DIRECTIONS
Reproduce the following material line for line, with no changes.

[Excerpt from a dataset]

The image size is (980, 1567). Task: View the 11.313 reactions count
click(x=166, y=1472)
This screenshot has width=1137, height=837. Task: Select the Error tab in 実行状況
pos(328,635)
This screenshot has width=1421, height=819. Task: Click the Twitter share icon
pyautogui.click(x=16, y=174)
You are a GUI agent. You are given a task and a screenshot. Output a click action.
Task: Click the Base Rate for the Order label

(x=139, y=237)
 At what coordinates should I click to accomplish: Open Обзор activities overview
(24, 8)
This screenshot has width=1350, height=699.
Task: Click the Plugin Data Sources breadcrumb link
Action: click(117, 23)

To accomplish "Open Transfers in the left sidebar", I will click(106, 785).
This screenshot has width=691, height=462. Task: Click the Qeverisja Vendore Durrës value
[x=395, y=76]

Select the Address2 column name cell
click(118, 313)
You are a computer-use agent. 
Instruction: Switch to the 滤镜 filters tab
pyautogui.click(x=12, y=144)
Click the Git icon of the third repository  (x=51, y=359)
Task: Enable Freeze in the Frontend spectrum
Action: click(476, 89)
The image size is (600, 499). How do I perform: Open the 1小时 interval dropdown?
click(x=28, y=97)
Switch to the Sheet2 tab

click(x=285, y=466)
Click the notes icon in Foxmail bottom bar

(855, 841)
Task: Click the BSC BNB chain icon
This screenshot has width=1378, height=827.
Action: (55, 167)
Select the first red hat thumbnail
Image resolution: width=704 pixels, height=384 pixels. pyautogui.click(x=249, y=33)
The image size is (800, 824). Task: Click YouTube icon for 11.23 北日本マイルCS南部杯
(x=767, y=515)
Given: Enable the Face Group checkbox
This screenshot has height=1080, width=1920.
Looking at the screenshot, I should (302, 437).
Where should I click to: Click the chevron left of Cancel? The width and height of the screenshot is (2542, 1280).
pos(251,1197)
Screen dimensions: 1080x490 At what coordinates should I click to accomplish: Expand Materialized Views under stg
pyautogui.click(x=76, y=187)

CORRECT RESULT
The image size is (980, 1567). Task: View the 11.313 reactions count
click(x=166, y=1472)
This screenshot has width=1137, height=837. Task: Select the Error tab in 実行状況
pos(328,635)
This screenshot has width=1421, height=819. Task: Click the Twitter share icon
pyautogui.click(x=16, y=174)
You are a GUI agent. You are given a task and a screenshot. Output a click action.
Task: Click the Base Rate for the Order label

(x=139, y=237)
 At what coordinates should I click to accomplish: Open Обзор activities overview
(24, 8)
This screenshot has width=1350, height=699.
Task: Click the Plugin Data Sources breadcrumb link
Action: click(117, 23)

To accomplish "Open Transfers in the left sidebar", I will click(106, 785).
This screenshot has width=691, height=462. Task: Click the Qeverisja Vendore Durrës value
[x=395, y=76]

Select the Address2 column name cell
click(118, 313)
You are a computer-use agent. 
Instruction: Switch to the 滤镜 filters tab
pyautogui.click(x=12, y=144)
Click the Git icon of the third repository  (x=51, y=359)
Task: Enable Freeze in the Frontend spectrum
Action: click(476, 89)
The image size is (600, 499). How do I perform: Open the 1小时 interval dropdown?
click(x=28, y=97)
Switch to the Sheet2 tab

click(x=285, y=466)
Click the notes icon in Foxmail bottom bar

(855, 841)
Task: Click the BSC BNB chain icon
This screenshot has width=1378, height=827.
Action: (55, 167)
Select the first red hat thumbnail
Image resolution: width=704 pixels, height=384 pixels. pyautogui.click(x=249, y=33)
The image size is (800, 824). Task: Click YouTube icon for 11.23 北日本マイルCS南部杯
(x=767, y=515)
Given: Enable the Face Group checkbox
This screenshot has height=1080, width=1920.
Looking at the screenshot, I should (302, 437).
Where should I click to: Click the chevron left of Cancel? The width and height of the screenshot is (2542, 1280).
pos(251,1197)
Screen dimensions: 1080x490 At what coordinates should I click to accomplish: Expand Materialized Views under stg
pyautogui.click(x=76, y=187)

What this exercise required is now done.